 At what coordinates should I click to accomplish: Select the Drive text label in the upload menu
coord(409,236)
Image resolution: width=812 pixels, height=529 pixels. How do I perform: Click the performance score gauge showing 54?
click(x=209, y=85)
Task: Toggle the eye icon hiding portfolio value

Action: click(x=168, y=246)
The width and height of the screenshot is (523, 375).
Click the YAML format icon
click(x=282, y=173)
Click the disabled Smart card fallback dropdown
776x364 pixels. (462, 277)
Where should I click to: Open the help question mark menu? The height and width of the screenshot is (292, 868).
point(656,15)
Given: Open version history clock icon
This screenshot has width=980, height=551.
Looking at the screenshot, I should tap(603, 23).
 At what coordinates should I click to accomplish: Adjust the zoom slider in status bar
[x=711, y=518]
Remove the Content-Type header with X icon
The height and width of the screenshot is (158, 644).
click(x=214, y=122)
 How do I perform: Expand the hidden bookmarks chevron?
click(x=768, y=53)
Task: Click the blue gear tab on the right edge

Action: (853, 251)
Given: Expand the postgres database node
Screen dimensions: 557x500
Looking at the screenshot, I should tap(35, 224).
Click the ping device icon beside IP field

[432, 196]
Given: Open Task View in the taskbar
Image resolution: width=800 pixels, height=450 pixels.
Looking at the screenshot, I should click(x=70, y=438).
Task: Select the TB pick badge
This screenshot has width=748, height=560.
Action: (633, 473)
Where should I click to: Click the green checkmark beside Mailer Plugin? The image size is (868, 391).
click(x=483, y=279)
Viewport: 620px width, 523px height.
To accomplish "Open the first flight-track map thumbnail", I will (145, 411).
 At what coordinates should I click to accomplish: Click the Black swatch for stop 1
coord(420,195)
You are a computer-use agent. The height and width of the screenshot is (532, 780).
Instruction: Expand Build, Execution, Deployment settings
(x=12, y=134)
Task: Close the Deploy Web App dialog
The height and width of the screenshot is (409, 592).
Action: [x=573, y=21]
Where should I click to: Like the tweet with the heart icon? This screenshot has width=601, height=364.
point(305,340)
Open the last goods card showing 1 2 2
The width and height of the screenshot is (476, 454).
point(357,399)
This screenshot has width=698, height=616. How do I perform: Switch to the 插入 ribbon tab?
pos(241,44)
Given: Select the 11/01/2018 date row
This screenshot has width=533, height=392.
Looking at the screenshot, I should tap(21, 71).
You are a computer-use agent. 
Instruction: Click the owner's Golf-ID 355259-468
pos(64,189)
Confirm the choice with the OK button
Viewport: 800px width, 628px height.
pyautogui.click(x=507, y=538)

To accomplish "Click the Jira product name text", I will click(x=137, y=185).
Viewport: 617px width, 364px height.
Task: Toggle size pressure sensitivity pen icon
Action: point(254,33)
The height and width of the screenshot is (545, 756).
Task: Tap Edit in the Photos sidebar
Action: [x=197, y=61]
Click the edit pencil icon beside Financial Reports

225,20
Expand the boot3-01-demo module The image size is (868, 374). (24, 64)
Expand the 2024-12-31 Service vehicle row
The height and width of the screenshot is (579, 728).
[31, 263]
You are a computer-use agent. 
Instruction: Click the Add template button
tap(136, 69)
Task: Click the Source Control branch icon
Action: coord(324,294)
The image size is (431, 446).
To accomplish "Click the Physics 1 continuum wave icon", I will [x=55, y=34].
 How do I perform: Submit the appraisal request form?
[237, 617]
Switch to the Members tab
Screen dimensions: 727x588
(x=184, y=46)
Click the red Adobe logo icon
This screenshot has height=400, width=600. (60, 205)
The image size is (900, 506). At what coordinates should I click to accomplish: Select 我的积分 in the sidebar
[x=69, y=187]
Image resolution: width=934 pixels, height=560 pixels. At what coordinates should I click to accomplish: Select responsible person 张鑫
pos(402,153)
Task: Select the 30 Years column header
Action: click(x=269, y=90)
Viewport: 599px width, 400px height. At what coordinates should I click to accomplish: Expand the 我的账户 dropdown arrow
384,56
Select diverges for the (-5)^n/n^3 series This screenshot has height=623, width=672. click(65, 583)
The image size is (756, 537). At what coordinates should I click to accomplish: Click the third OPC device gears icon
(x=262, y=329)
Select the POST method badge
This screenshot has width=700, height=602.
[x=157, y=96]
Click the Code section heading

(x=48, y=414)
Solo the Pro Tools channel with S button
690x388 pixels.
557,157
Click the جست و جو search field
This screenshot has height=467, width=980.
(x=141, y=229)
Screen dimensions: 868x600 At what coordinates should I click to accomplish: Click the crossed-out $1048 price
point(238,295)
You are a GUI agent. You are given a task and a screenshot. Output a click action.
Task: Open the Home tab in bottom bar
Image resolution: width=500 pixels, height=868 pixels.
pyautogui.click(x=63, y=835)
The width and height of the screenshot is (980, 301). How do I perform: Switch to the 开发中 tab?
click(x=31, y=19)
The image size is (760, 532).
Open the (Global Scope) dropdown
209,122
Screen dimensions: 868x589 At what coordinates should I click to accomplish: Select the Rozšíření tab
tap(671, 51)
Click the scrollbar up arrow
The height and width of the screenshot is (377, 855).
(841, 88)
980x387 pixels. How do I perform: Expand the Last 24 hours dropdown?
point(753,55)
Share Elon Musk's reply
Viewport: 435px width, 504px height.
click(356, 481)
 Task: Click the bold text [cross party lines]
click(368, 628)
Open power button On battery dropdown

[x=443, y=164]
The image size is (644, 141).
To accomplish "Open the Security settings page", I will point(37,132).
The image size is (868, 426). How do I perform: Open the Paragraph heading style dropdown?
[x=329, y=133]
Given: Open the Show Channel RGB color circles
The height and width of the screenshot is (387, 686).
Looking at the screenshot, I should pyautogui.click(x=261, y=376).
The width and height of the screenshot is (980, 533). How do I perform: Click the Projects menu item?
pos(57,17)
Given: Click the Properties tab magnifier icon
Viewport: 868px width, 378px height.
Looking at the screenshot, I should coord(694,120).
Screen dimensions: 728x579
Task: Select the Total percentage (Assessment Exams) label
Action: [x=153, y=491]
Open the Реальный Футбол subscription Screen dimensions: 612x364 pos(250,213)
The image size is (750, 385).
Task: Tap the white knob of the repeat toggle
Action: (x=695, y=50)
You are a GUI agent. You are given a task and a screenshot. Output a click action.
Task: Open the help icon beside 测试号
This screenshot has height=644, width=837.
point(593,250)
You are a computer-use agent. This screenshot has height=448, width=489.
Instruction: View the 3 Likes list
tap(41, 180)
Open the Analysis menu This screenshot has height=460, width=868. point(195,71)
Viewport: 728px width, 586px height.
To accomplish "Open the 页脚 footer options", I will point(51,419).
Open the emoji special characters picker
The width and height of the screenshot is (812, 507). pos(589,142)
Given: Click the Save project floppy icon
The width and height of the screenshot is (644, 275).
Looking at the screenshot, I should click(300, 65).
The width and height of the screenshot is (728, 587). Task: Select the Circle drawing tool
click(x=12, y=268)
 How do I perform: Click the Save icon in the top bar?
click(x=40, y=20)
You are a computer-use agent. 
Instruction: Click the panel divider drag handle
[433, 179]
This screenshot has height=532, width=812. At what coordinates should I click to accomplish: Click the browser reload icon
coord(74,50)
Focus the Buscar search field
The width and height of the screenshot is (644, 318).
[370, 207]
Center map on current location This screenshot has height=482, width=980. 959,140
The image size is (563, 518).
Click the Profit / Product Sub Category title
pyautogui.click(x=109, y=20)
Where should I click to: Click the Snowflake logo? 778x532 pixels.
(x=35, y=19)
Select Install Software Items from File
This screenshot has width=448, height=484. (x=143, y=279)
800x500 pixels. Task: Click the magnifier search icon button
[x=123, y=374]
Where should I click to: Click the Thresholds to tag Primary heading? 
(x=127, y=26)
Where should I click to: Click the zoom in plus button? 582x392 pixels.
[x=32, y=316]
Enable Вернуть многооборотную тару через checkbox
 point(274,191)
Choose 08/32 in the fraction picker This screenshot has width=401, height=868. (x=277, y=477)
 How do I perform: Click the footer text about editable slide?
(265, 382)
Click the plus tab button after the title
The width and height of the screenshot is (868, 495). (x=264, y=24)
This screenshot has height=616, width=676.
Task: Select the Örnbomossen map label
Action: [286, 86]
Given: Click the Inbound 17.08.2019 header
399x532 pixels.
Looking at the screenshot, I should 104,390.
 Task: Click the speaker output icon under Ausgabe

......

Your answer should consist of all lines in the listing above that contain "badge".

Answer for the task:
Task: Select the TB pick badge
Select the POST method badge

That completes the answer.